As reported by previous studies, age had modifying effects on the association between different anthropometric indices and hypertension (25, 31). These observations may be due to increasing the central obesity and declining in height with an increase in age.

The strengths of the present study were using a large population-based sample and prospective cohort design, duplicate measuring of anthropometric indices, and blood pressure. However, considering insufficient covariates included in the present study, these results should be interpreted with caution.

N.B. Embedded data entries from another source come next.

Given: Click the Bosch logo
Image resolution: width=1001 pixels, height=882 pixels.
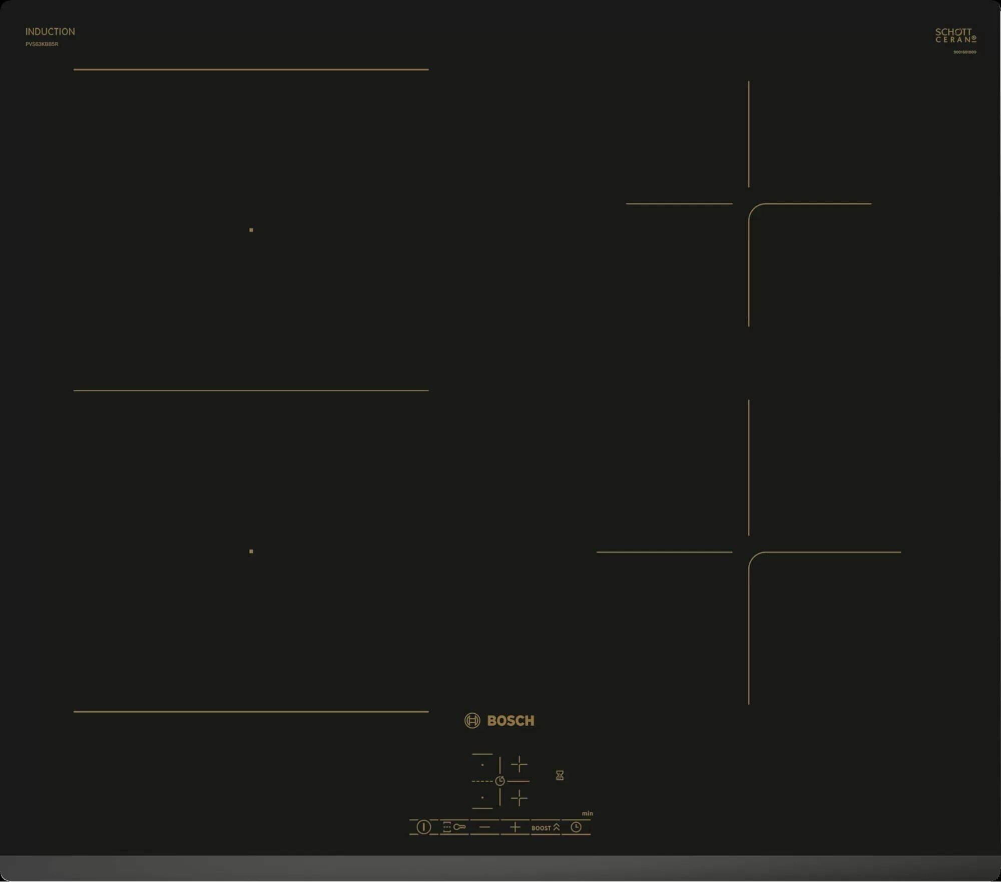Looking at the screenshot, I should tap(499, 721).
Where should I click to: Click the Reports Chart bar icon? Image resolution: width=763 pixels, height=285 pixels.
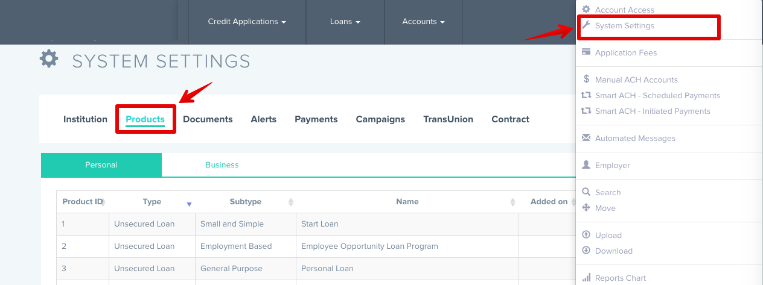[586, 278]
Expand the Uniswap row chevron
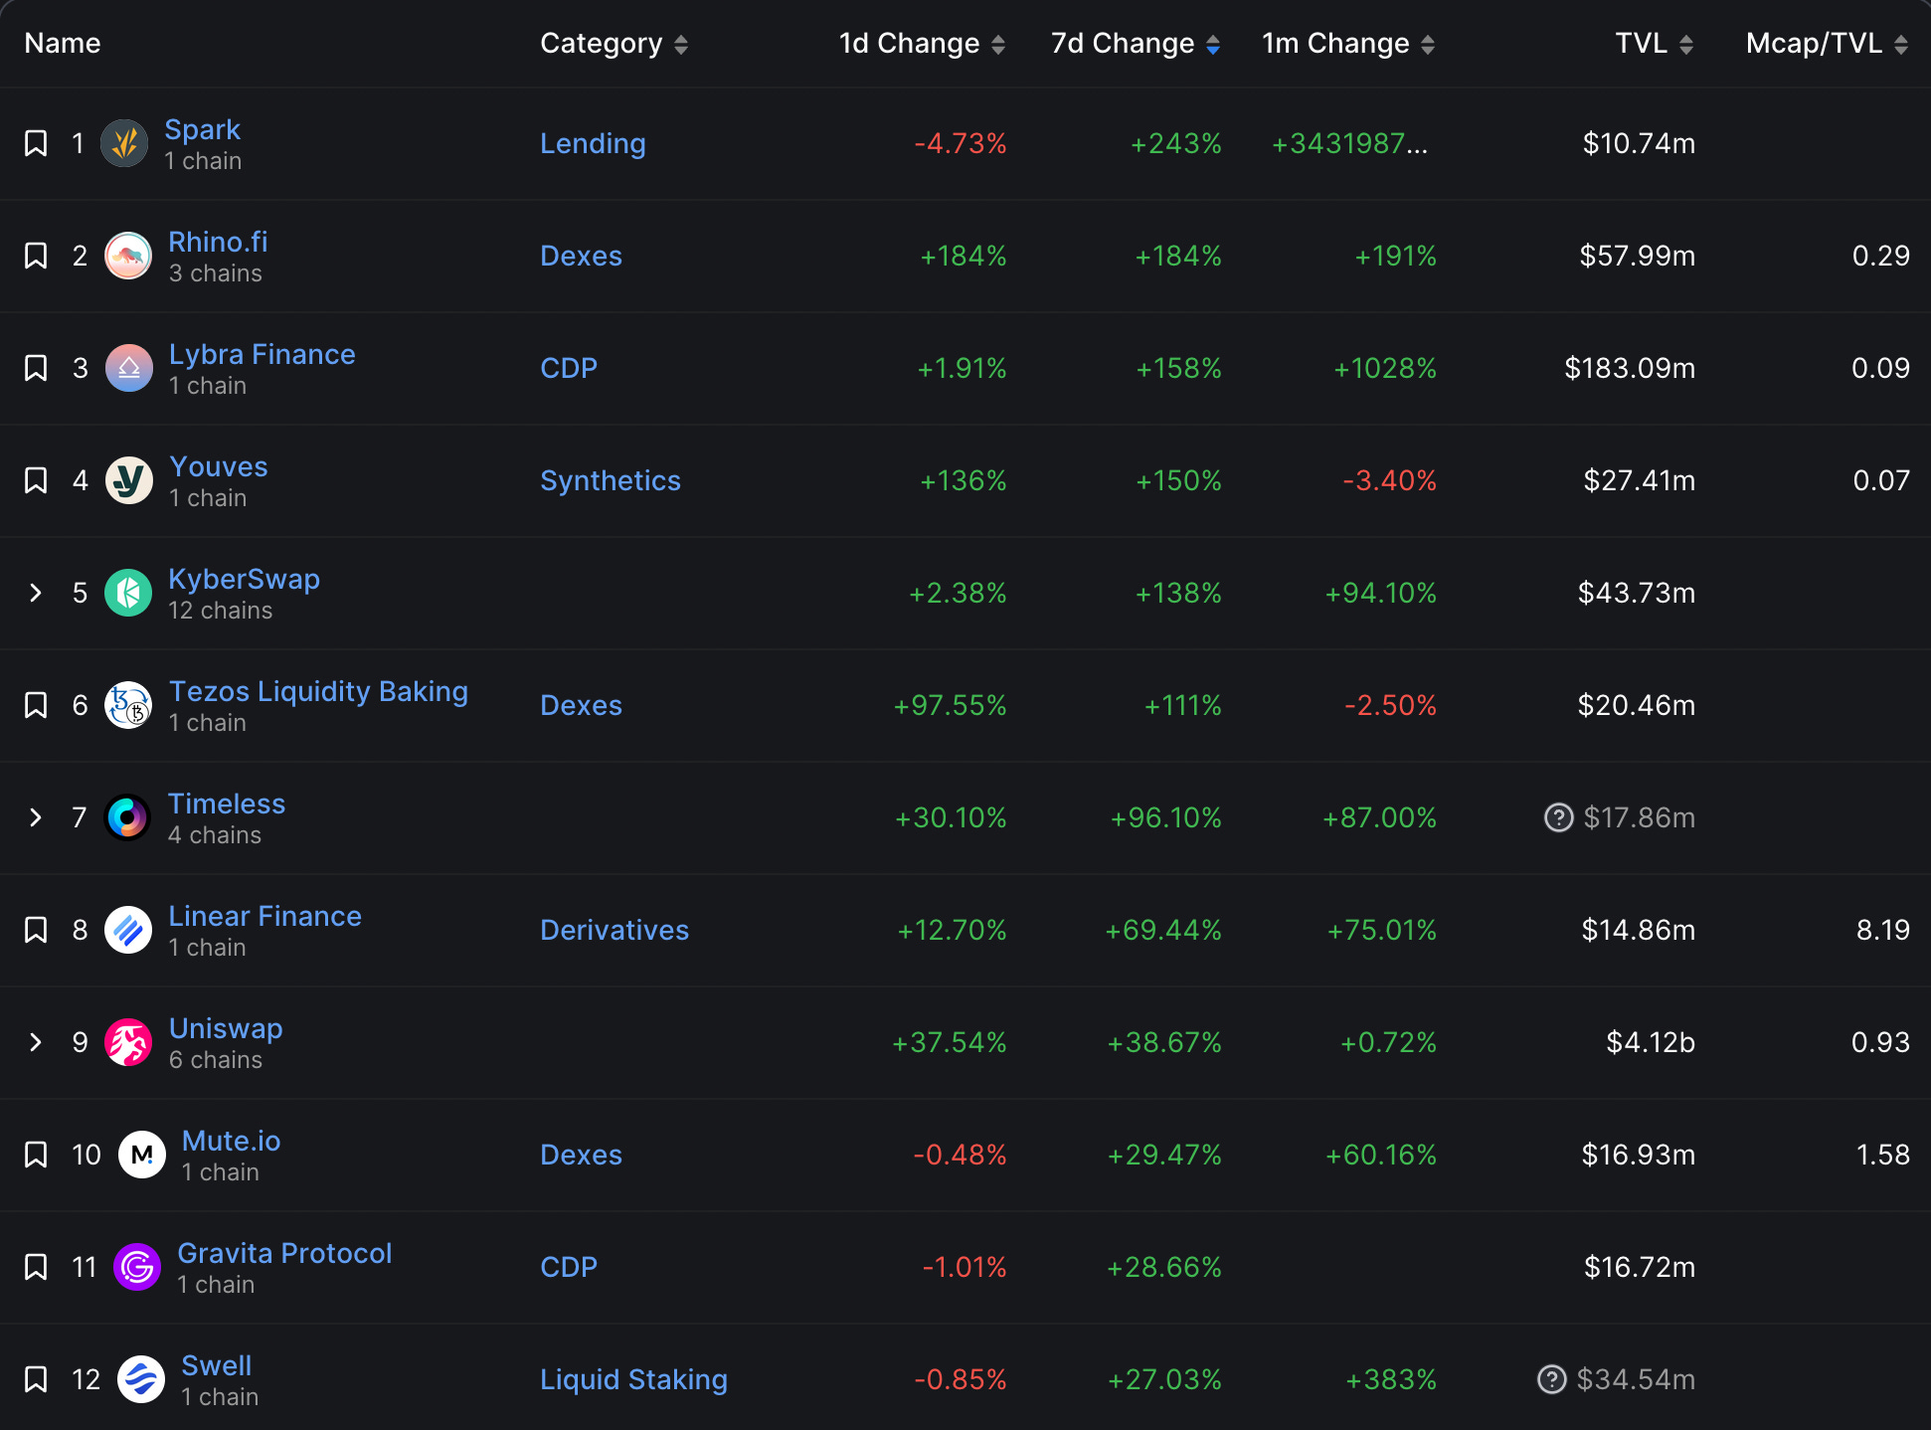Image resolution: width=1931 pixels, height=1430 pixels. 36,1043
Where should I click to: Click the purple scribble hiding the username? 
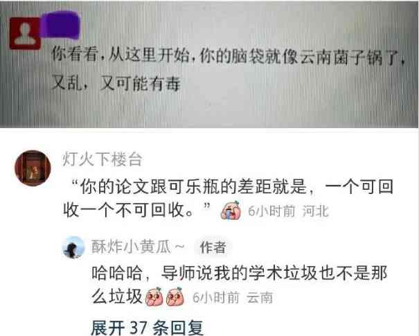61,26
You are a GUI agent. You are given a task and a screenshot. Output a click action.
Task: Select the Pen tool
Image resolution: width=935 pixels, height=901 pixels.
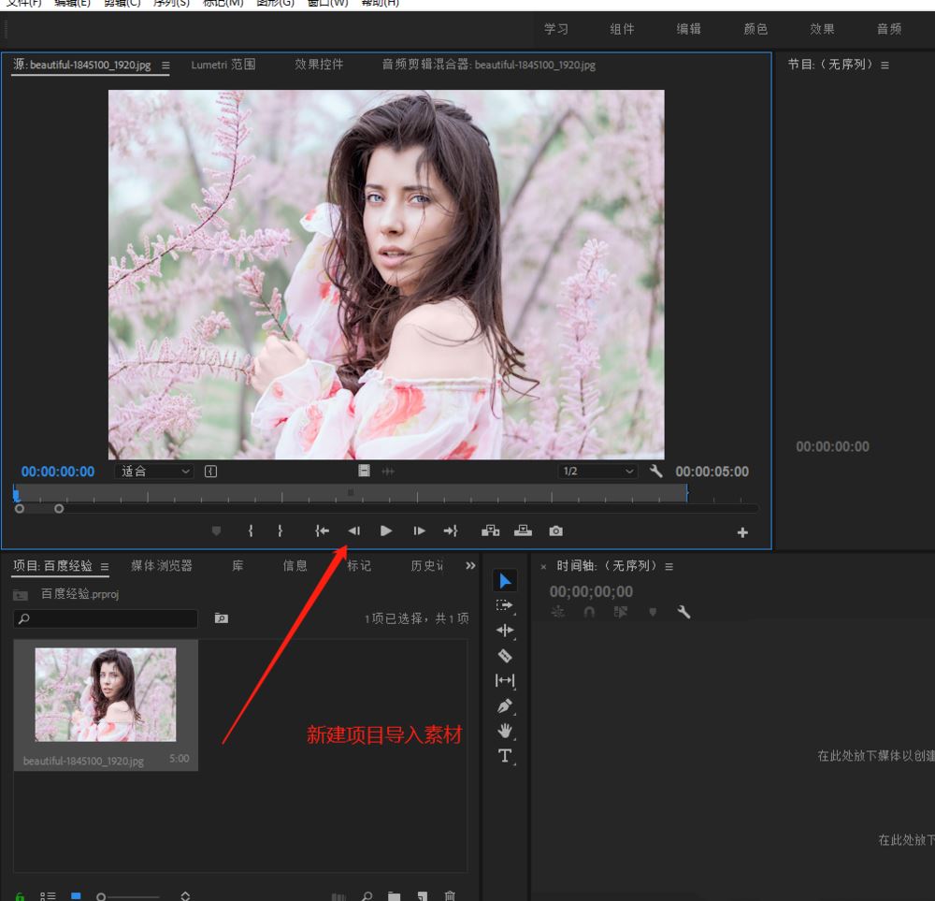pyautogui.click(x=505, y=705)
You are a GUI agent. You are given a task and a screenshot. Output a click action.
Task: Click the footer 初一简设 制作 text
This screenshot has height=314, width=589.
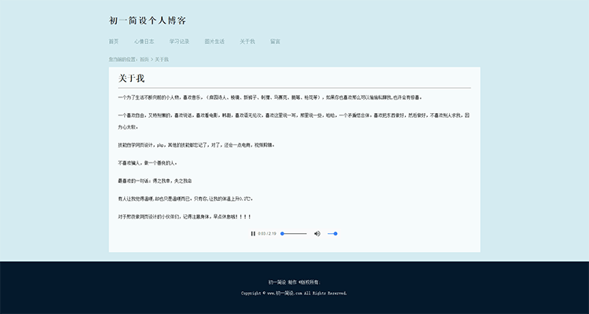(294, 281)
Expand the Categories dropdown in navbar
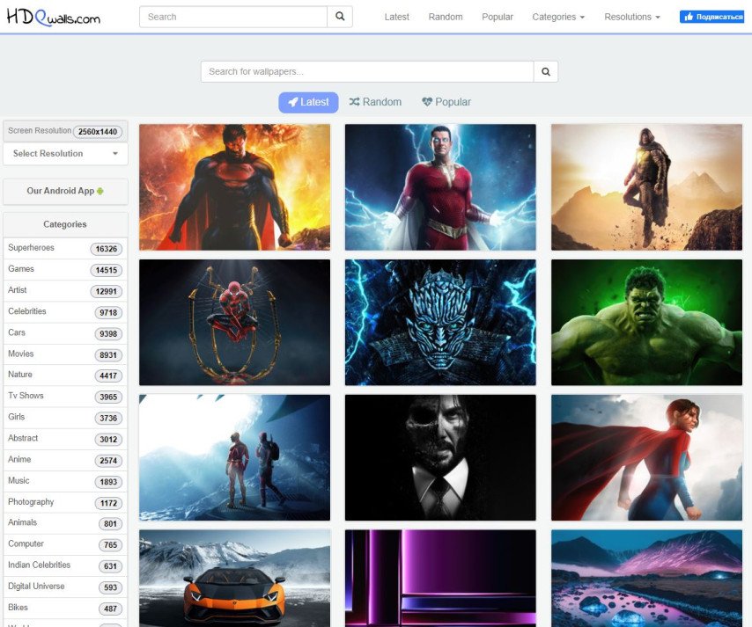This screenshot has height=627, width=752. point(558,17)
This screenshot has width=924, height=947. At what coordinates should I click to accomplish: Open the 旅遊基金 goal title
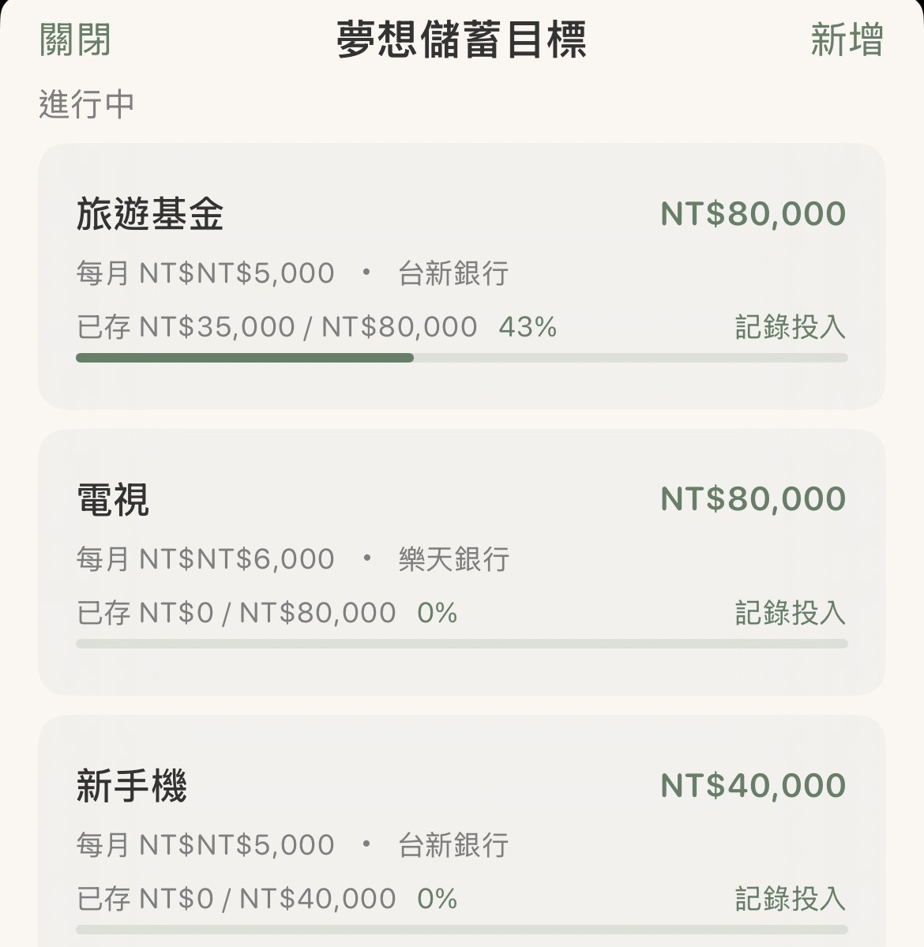[x=150, y=214]
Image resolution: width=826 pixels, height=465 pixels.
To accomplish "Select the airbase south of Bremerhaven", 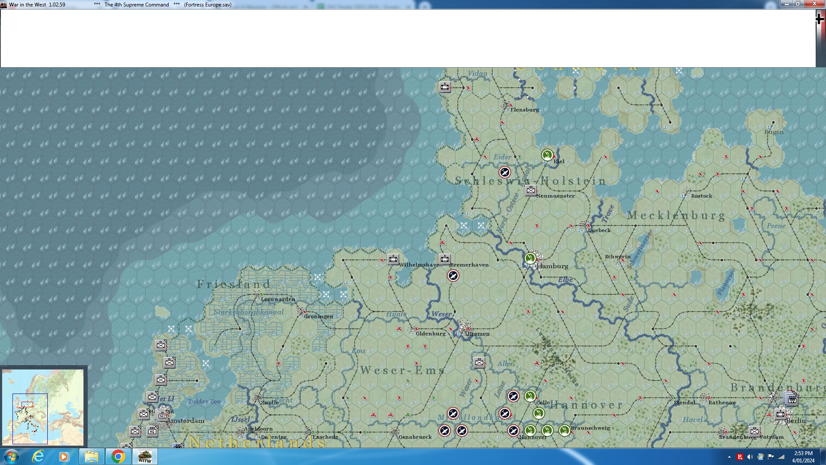I will click(x=453, y=276).
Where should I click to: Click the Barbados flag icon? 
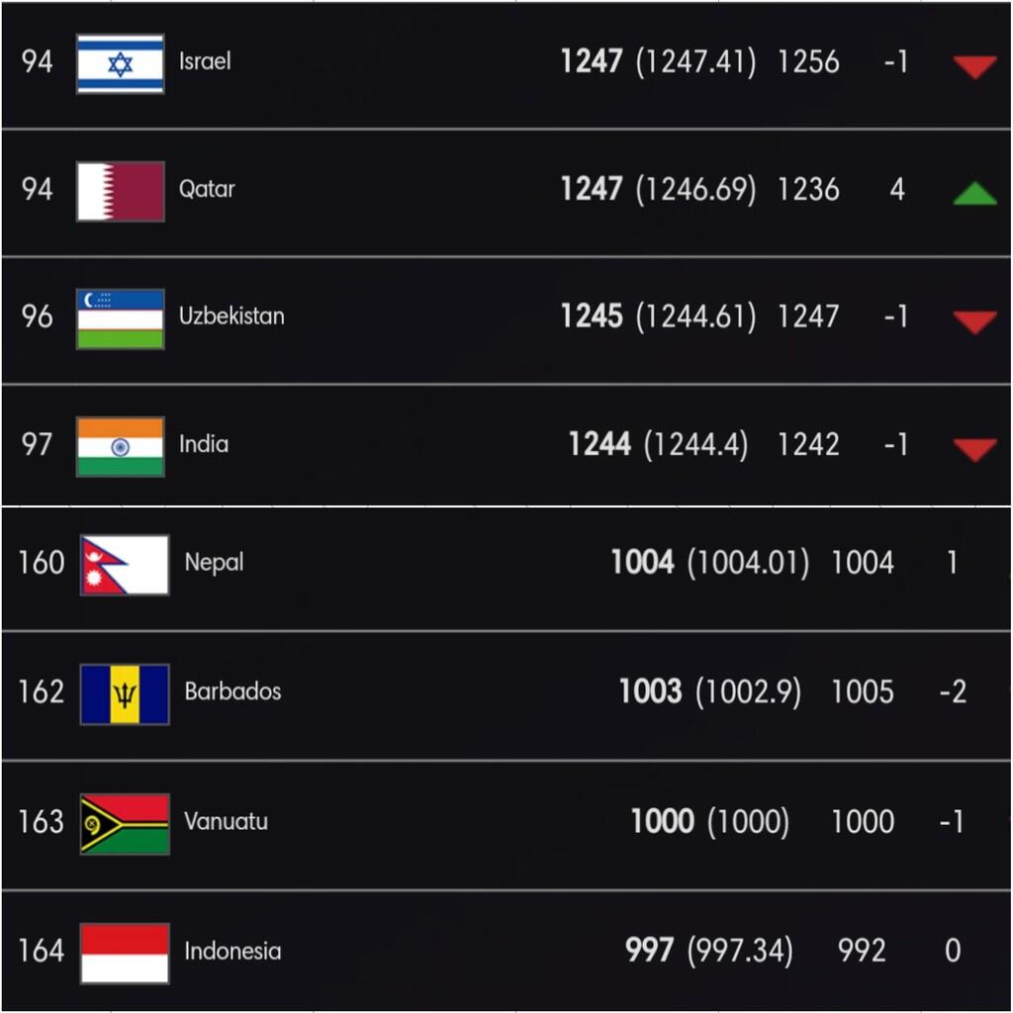tap(125, 693)
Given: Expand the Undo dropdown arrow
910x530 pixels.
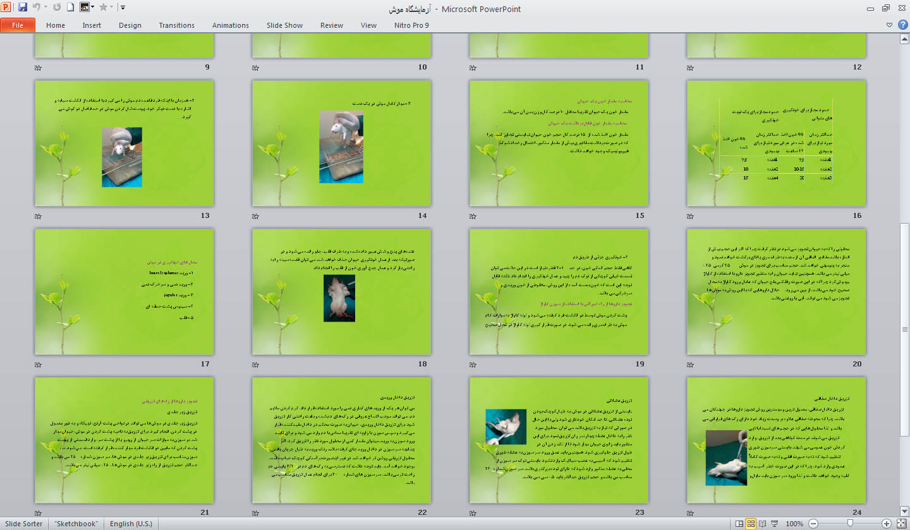Looking at the screenshot, I should point(46,8).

Other covariates, rather than age, may influence the association between anthropometric indices and hypertension such as depression, anxiety, dietary factors, and physical activity pattern. Moreover, due to the cross-sectional analysis of data, causal relations may not be established.

In conclusion, the results of this large population-based study showed that all anthropometric indices were associated with prehypertension and hypertension both in men and women. Moreover, BMI is the best predictor of prehypertension and hypertension in men. Besides, WHtR combined with BMI was the best predictor of prehypertension and hypertension in women. These findings may have significant implications in using the most useful screening index for predicting hypertension in Iranian adults and also using WHtR for early detection of pre-hypertension (before hypertension will exist).